Releases of “mega collections” of leaked login credentials are seemingly becoming an annual event, but a new hoard of 16 billion passwords discovered by Bob Diachenko of SecurityDiscovery.com merits some special attention. It not only shows an unusually high degree of organization, something that might point to criminal sharing or collaboration, but also apparently contains a substantial amount of passwords not seen in prior leaks.
“Two leaked accounts” for every person alive
At 16 billion total leaked login credentials, the researchers estimate this is about two compromised accounts for every person alive. However, these numbers do not account for a number of factors such as duplicate entries and accounts that may belong to automated systems or otherwise be of low general interest.
While these mega-leaks often contain a lot of old information and are thus not a severe new risk to the average person, this one does appear to contain quite a few passwords that have not surfaced on the dark web or other usual sources before. But another element mitigating the risk is the fact that the researchers say the leaked login credentials were only available for a brief period due to some kind of misconfiguration. That points to some sort of private group already making use of them for some time, but likely limited potential spread to other threat actors.
Still, all it takes is one malicious actor obtaining them and dumping them to the public. The high level of organization would certainly help threat actors jump right into targeted attacks, and it is unknowable how many new credentials that have not yet been tried that they would have at their disposal. The researchers do not have any leads on who was maintaining the leaked login credentials, but the greatest likelihood is some sort of organized cybercrime group. The level of organization and cloud storage points to the possibility that this was a shared resource or access to it was being sold, potentially to be used in tandem with AI to more rapidly try credentials.
Login credentials almost certainly collected by infostealer malware
Though the specific perpetrators are not known, the formatting of the login credentials makes clear that this collection was largely put together by way of infostealer malware. Most entries have the URL of the applicable service paired with the username and password, but some include further information such as cookies or access tokens.
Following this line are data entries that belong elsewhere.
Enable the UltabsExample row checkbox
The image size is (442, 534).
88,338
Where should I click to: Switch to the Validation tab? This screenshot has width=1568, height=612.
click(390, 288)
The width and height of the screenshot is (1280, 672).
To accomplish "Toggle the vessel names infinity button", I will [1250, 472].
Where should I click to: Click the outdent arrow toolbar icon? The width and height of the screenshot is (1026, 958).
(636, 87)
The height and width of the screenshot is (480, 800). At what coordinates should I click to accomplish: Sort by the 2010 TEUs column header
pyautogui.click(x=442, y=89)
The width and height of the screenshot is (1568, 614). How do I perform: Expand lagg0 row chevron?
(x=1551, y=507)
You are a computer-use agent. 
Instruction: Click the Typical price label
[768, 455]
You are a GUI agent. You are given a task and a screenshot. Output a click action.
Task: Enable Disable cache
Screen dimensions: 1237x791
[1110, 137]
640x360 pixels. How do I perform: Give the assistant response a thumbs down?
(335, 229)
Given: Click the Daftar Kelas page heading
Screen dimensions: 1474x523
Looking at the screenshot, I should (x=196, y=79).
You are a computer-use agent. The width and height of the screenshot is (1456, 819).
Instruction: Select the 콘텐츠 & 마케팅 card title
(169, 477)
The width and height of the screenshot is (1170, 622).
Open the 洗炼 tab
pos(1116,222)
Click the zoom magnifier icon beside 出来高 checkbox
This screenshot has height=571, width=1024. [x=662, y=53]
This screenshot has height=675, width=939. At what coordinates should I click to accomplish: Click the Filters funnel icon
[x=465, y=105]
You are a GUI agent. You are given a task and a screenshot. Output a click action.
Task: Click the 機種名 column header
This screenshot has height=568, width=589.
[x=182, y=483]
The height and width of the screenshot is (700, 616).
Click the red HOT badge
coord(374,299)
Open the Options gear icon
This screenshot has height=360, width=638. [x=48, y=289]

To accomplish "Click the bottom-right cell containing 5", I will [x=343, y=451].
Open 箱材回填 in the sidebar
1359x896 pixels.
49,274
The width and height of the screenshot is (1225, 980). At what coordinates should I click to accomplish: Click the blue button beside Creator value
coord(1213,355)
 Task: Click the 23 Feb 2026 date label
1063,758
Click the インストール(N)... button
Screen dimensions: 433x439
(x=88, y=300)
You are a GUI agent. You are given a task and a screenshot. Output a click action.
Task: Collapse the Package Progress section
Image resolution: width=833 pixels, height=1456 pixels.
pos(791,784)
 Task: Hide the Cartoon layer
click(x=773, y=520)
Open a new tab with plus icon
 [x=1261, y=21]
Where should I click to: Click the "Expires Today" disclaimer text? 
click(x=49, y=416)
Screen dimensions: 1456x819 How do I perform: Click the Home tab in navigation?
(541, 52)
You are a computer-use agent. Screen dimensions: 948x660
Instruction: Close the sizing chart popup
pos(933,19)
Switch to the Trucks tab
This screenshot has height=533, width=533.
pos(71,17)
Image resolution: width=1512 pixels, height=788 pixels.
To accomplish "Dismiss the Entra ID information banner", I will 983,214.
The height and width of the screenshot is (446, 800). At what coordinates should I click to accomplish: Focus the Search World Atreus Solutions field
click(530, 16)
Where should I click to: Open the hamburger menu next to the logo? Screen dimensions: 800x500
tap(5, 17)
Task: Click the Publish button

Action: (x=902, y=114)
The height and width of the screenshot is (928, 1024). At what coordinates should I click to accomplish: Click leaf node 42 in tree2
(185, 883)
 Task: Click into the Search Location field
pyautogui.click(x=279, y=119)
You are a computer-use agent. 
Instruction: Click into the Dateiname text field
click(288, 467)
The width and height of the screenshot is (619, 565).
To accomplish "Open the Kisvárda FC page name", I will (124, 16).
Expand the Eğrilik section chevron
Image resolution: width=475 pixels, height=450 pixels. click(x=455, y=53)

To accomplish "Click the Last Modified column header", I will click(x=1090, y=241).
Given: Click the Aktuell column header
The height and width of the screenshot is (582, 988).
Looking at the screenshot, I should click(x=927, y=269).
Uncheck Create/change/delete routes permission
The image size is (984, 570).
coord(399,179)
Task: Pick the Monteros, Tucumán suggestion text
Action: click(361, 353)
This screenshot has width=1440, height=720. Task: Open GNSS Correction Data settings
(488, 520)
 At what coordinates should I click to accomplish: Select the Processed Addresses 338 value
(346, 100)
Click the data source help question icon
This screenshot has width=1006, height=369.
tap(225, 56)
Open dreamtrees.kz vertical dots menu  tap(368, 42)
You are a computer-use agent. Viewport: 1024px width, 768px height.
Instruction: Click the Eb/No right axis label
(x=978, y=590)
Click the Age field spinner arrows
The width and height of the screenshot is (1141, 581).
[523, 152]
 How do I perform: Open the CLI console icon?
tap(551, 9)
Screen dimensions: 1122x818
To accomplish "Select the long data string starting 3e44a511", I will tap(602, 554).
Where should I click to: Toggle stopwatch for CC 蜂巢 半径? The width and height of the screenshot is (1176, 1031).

One of the elements that sets this leak apart from other prior “mega” collections of login credentials is its organization. There are demographic groups, for example exclusively victims from Russia or Portugal, as well as collections specific to the service that the credentials were stolen from. Given the fact that infostealer malware was used, that indicates a lot of after-the-fact sorting for someone’s convenience.
One key takeaway is that while there are never-before-seen passwords in this mix, the researchers caution that it is not tied to any new or previously undisclosed breaches. It is all quite likely older information, just some that was not seen in public before.
The set of login credentials is second to the “Mother of All Breaches” that was released last year in size, but appears to have more new information and continues an annual trend of tens of billions of credentials being dumped as part of some sort of criminal collection. These event serve as a reminder to ensure good password hygiene is being used and login credentials are not being shared, but ultimately serve as perhaps the most effective advertisement for adopting MFA.